=== Section Start ===
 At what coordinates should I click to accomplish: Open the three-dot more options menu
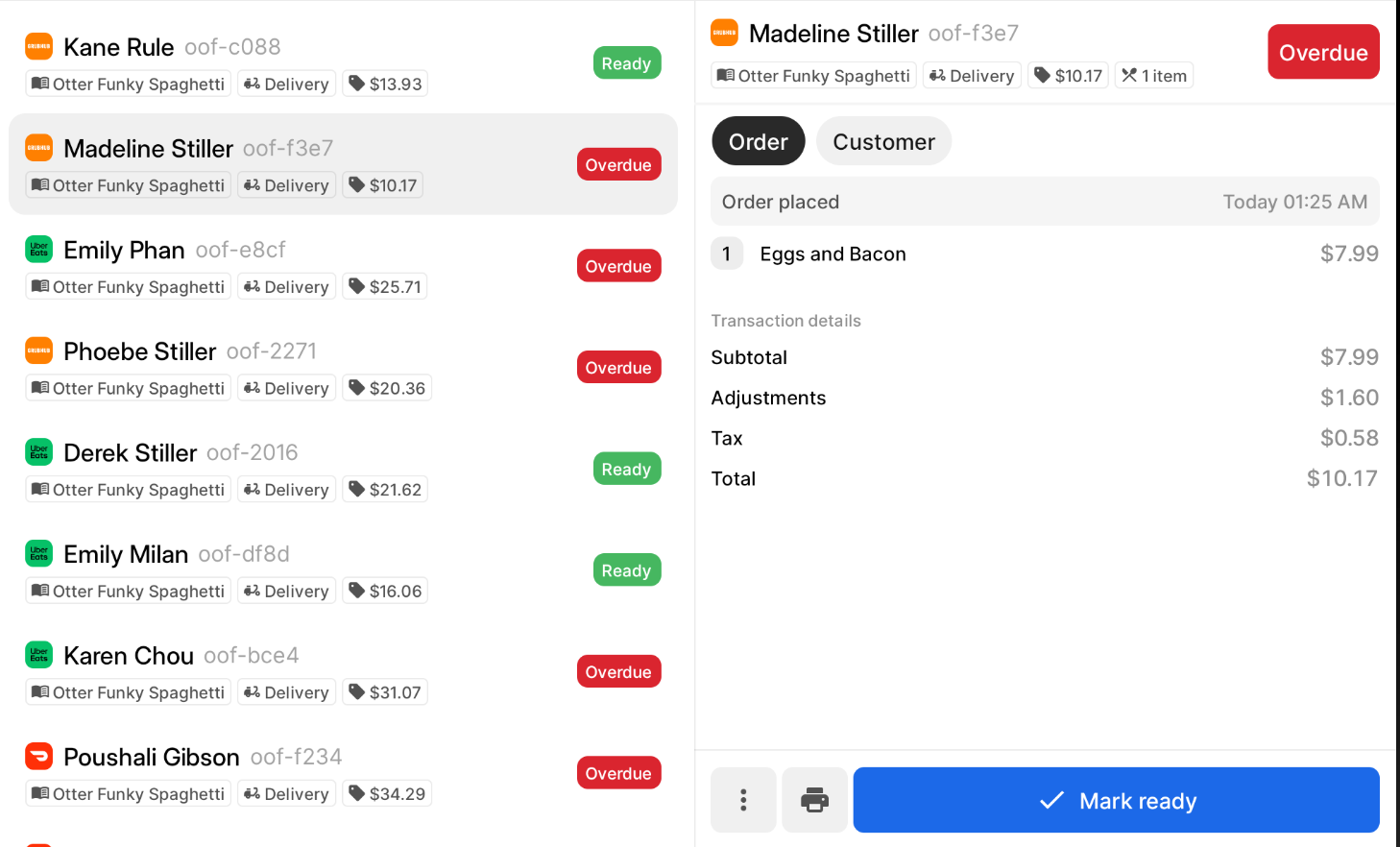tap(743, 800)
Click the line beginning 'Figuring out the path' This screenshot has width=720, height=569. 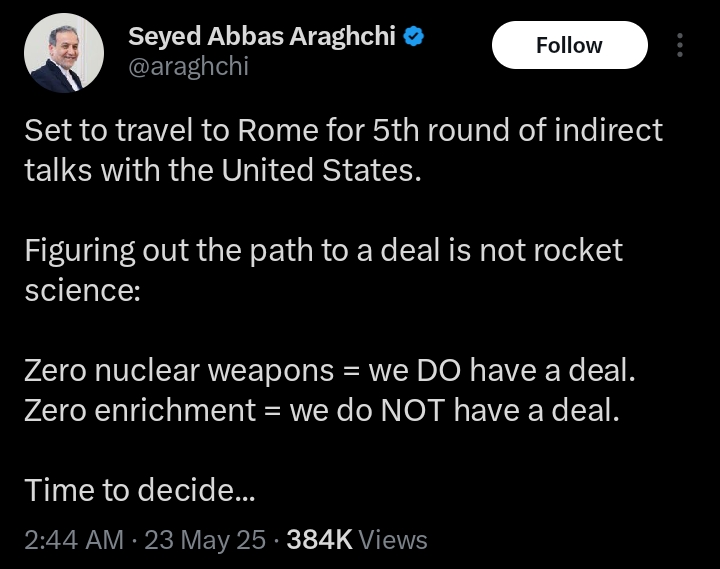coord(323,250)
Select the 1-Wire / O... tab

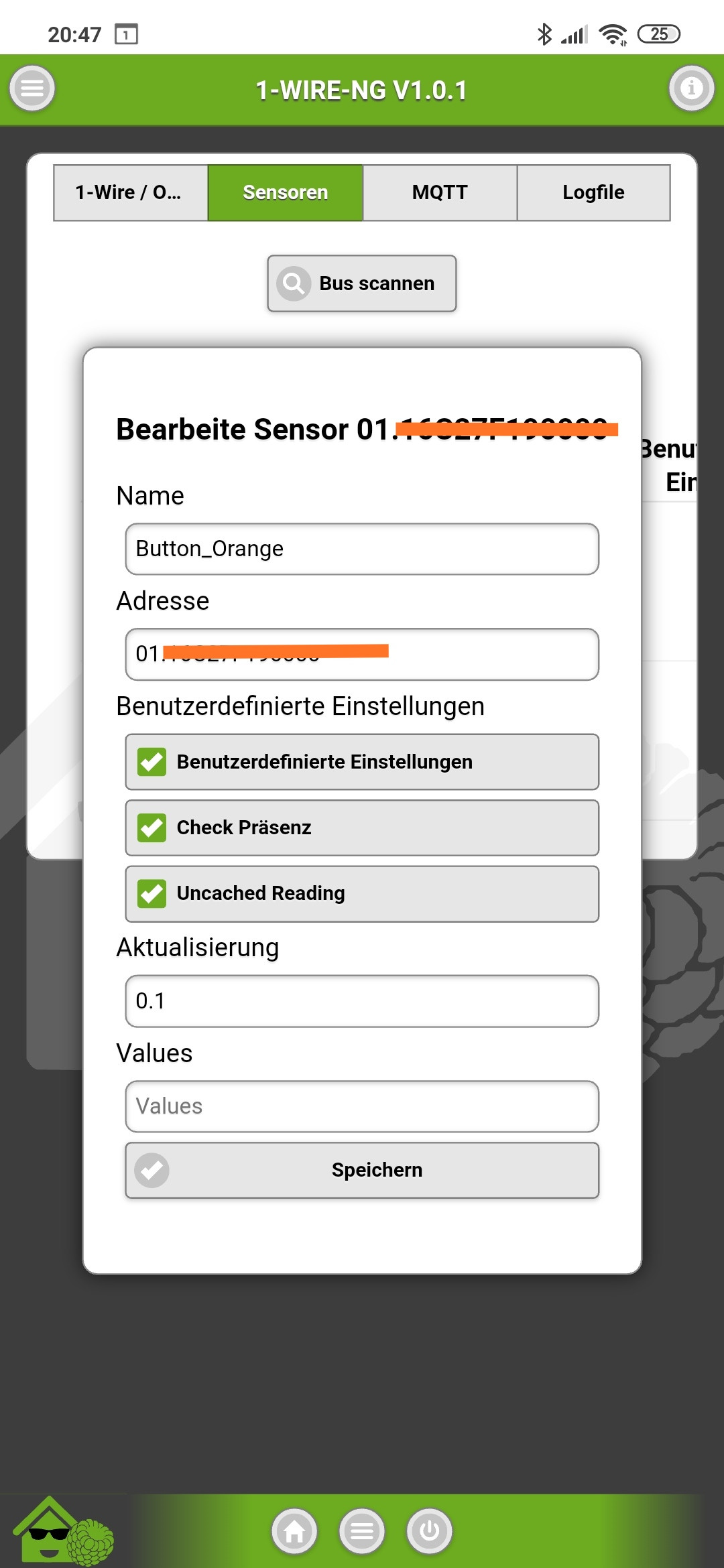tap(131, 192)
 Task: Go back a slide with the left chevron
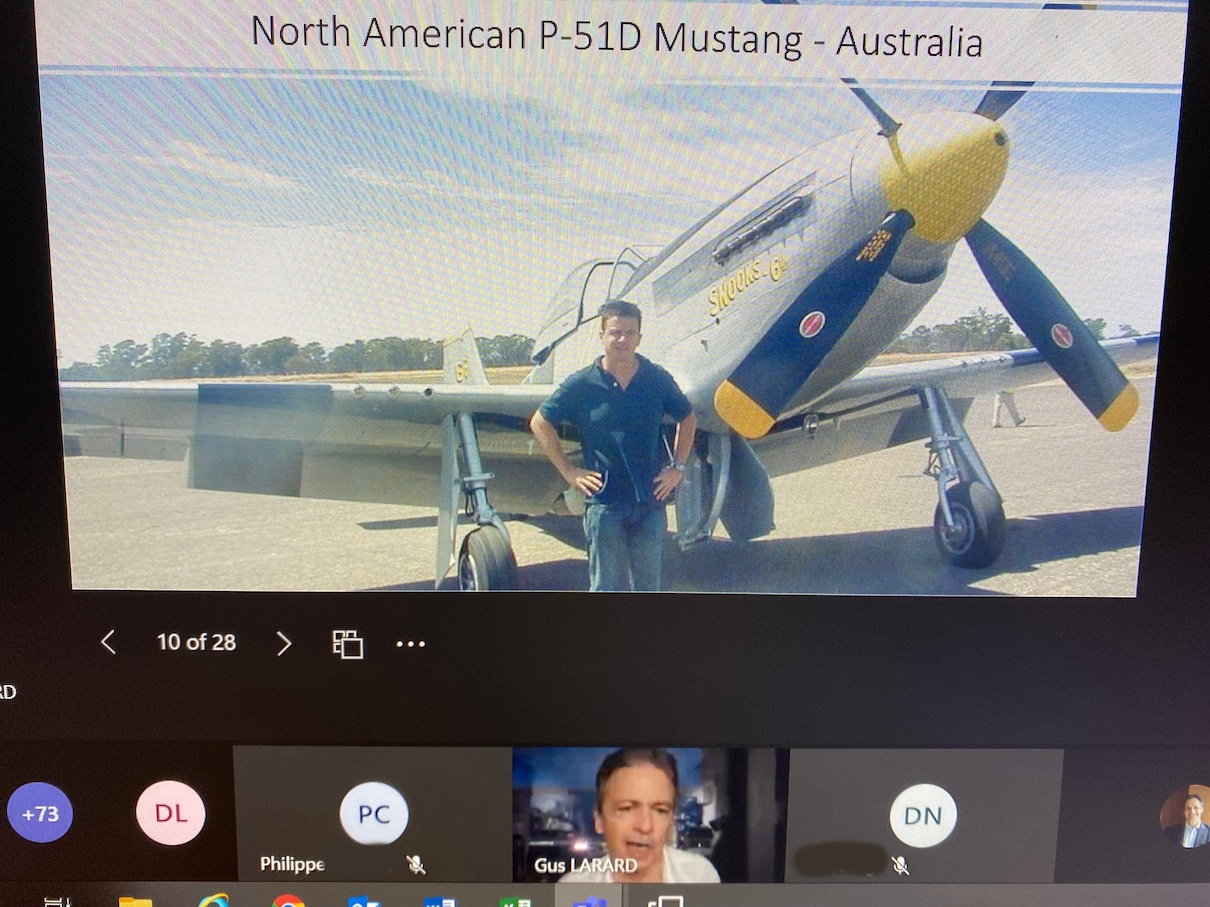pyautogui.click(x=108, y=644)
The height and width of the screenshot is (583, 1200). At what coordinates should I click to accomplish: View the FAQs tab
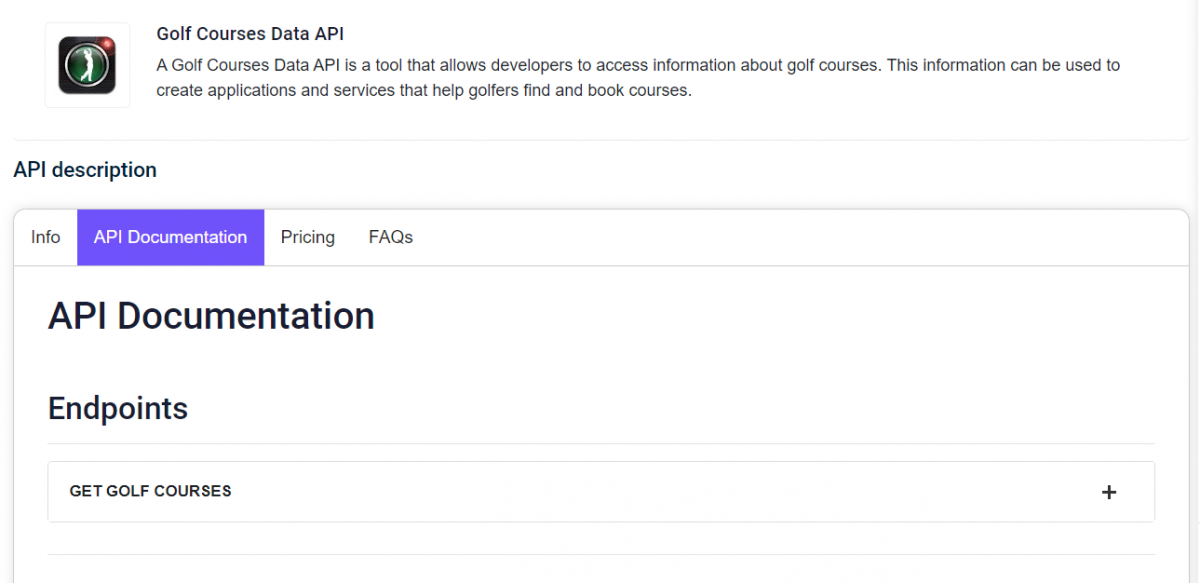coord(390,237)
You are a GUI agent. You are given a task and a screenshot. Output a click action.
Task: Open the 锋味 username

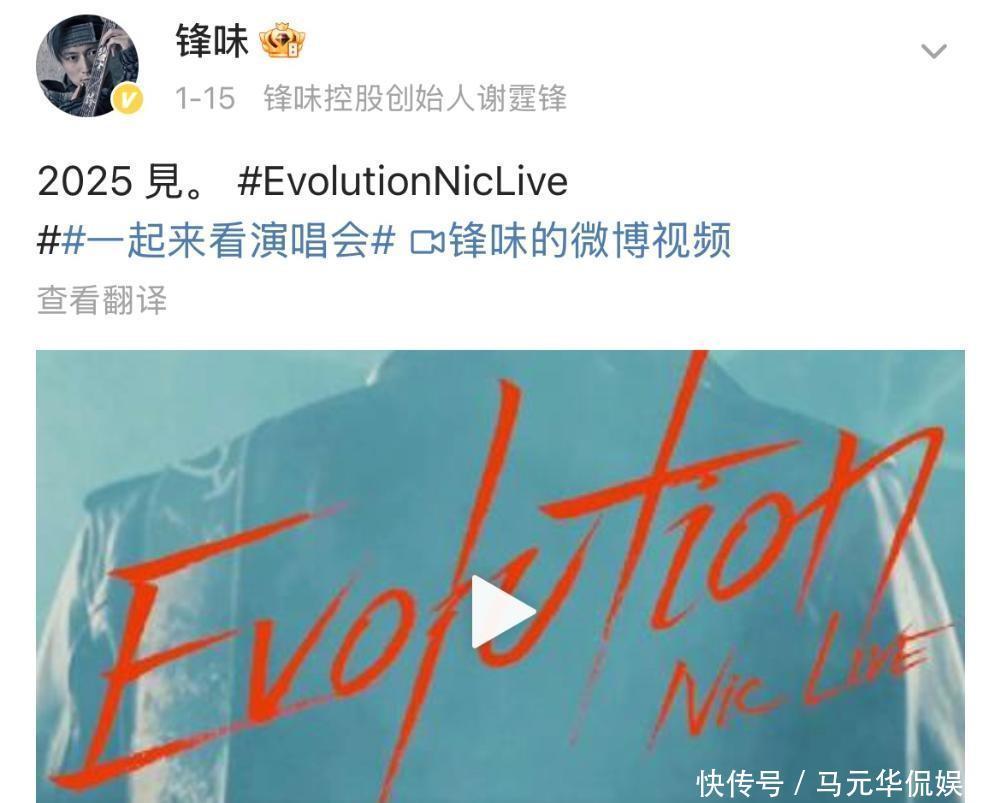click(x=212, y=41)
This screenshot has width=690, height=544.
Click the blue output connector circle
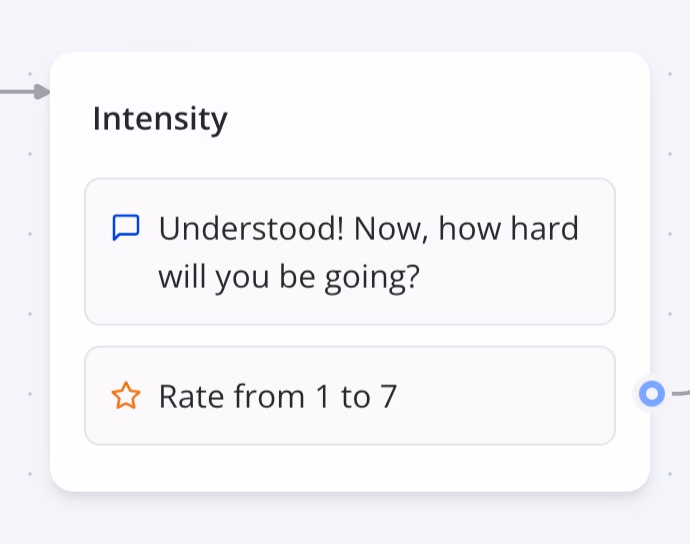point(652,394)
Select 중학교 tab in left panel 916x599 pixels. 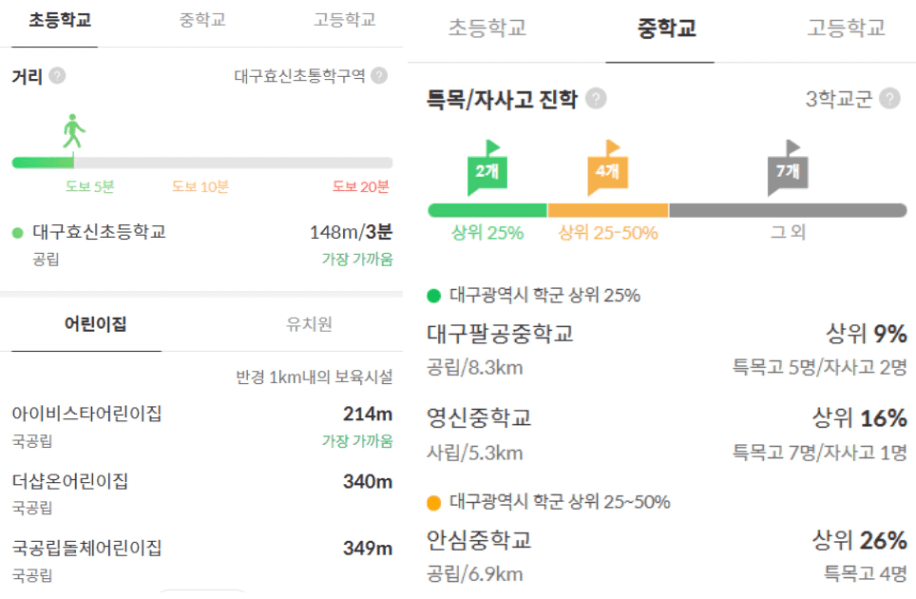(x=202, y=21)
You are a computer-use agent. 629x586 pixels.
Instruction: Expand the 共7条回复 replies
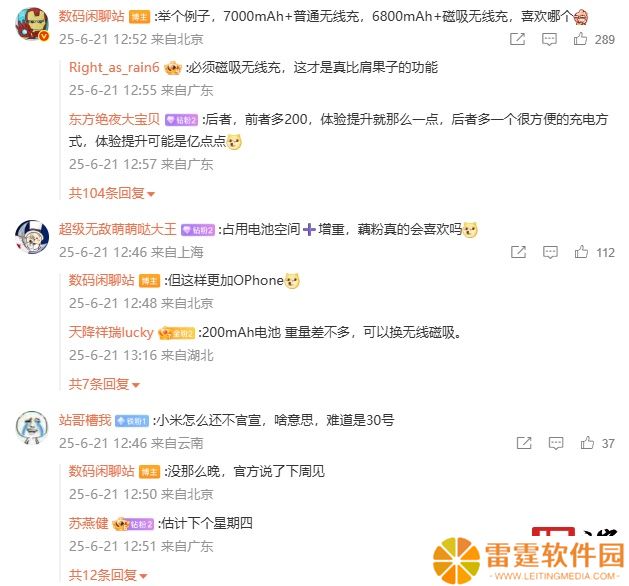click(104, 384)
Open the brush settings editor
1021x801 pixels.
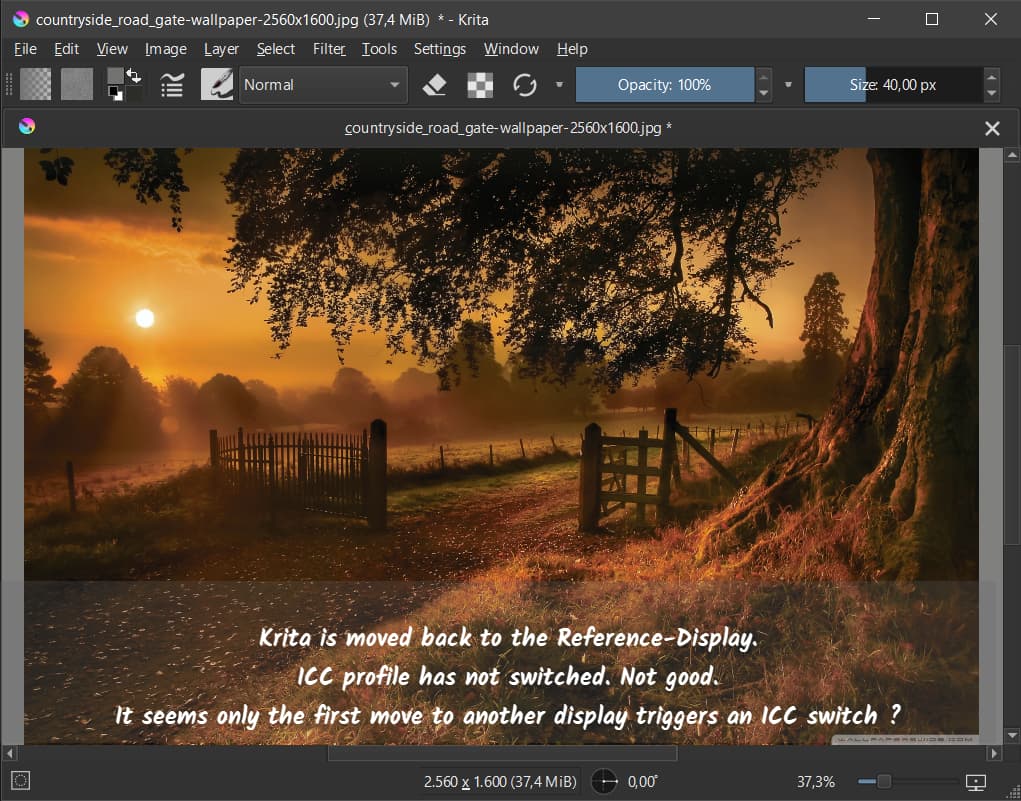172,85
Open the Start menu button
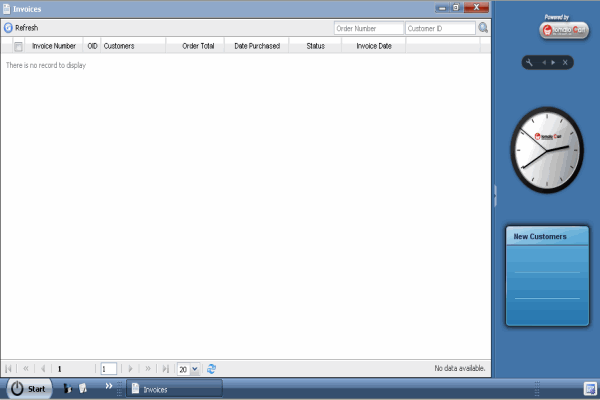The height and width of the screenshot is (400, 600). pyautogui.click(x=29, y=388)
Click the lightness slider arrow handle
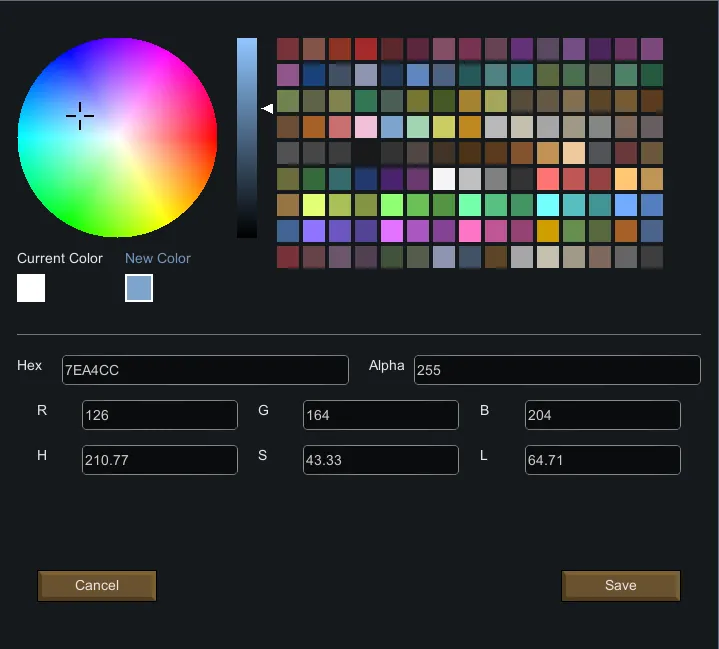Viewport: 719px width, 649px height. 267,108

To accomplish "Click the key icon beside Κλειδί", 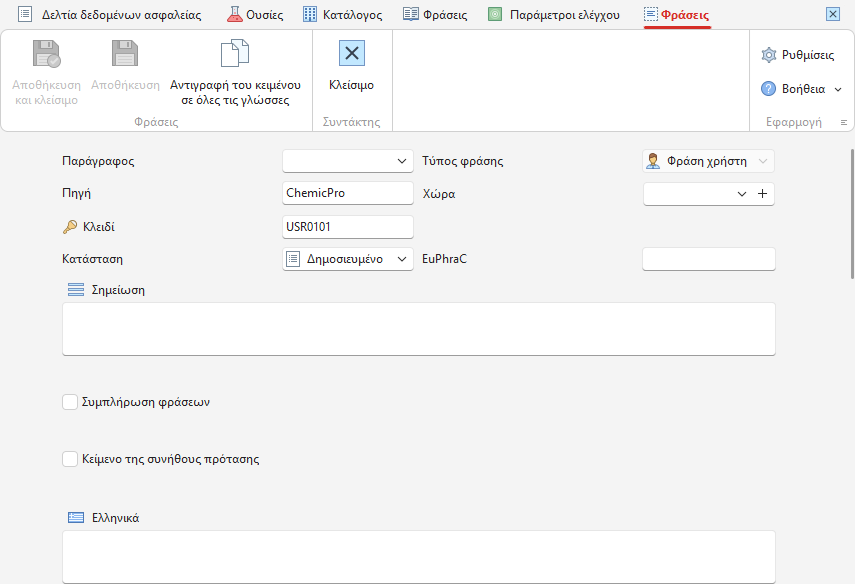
=== Section End ===
YOUR TASK: For each line above that includes "agent", copy the line.

RESPONSE AREA:
You are a GUI agent. You are given a task and a screenshot. Output a click action.
You are a computer-use agent. 629x586 pixels.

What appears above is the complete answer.